I do now! and filed for future reference!

:lol:


----------



## Shangas

Sorry for not being specific enough.

I'm thinking of watches which were made in England or Europe during the 18th and 19th centuries. If, indeed, there were any.


----------



## acraigbennett

Shangas said:


> Sorry for not being specific enough.
> 
> I'm thinking of watches which were made in England or Europe during the 18th and 19th centuries. If, indeed, there were any.


No; there were none. if you come across one, it is a fake, send it to me for disposal...

Er, Tompion, Graham, Mudge...?

Ok, seriously, you are asking the "wrong question"; English watchmaking was a big business - the biggest in the world until the Americans and the Swiss got going around 1880 onwards, but it was a craft industry carried on by hundreds, nay thousands, of individual watch makers, who traded with each other for components and either put their names or the name of the retailer on finished watches. Swiss and French and German watch making was organised on similar lines. There are books with lists of names of English watch makers (eg Baillie and Loomes) filling hundreds of pages. It does seem that some component suppliers made large numbers of standard parts but each watch was finished individually.
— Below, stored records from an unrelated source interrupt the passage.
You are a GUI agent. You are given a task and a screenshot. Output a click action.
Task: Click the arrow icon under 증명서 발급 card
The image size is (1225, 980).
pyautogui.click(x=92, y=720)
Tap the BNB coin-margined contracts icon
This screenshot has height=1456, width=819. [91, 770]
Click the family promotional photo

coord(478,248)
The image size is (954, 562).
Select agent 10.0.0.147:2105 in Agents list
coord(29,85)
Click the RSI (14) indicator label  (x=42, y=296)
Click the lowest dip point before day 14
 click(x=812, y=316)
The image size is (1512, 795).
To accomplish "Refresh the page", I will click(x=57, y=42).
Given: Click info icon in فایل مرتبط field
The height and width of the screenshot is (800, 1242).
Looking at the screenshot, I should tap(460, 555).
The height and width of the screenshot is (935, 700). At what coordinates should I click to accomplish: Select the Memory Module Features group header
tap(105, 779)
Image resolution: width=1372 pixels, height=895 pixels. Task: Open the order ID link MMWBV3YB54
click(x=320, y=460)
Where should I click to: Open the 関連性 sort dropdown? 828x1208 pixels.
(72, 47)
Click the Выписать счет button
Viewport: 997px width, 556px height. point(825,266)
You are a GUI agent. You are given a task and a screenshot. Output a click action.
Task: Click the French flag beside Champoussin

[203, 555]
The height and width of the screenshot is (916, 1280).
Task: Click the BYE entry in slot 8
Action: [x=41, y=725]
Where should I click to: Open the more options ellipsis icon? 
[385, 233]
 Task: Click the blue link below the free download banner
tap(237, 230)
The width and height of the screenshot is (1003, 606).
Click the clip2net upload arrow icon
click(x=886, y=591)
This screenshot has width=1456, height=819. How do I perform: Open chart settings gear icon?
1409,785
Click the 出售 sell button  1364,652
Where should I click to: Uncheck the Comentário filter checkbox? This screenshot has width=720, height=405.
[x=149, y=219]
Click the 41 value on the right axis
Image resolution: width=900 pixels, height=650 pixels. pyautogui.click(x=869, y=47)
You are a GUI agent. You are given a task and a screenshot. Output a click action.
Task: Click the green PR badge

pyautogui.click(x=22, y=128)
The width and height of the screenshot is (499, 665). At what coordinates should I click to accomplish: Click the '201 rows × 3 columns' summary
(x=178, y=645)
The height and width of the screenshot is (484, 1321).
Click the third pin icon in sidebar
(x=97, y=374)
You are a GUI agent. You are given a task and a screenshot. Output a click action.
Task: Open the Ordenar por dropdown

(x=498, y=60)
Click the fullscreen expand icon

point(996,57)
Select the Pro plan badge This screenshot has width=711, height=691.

English and European watch makers hated the idea of factory production; they preferred the outwork system. There was a company called the Lancashire Watch Company in Prescot Lancashire through the 1890's and 1910's but most of their products have retailers names on.

In Switzerland the situation was similar - Roskopf had trouble getting his "mass production" design made and even now quality Swiss watchmaking is mainly outwork.

In England, making ebauches, making dials, hands, cases etc and finishing were all separate skilled trades, with a kind of UK head quarters in Clerkenwell, in London which was the centre of English watch and clock making, and consisted of street upon stret of watch and clock makers and suppliers.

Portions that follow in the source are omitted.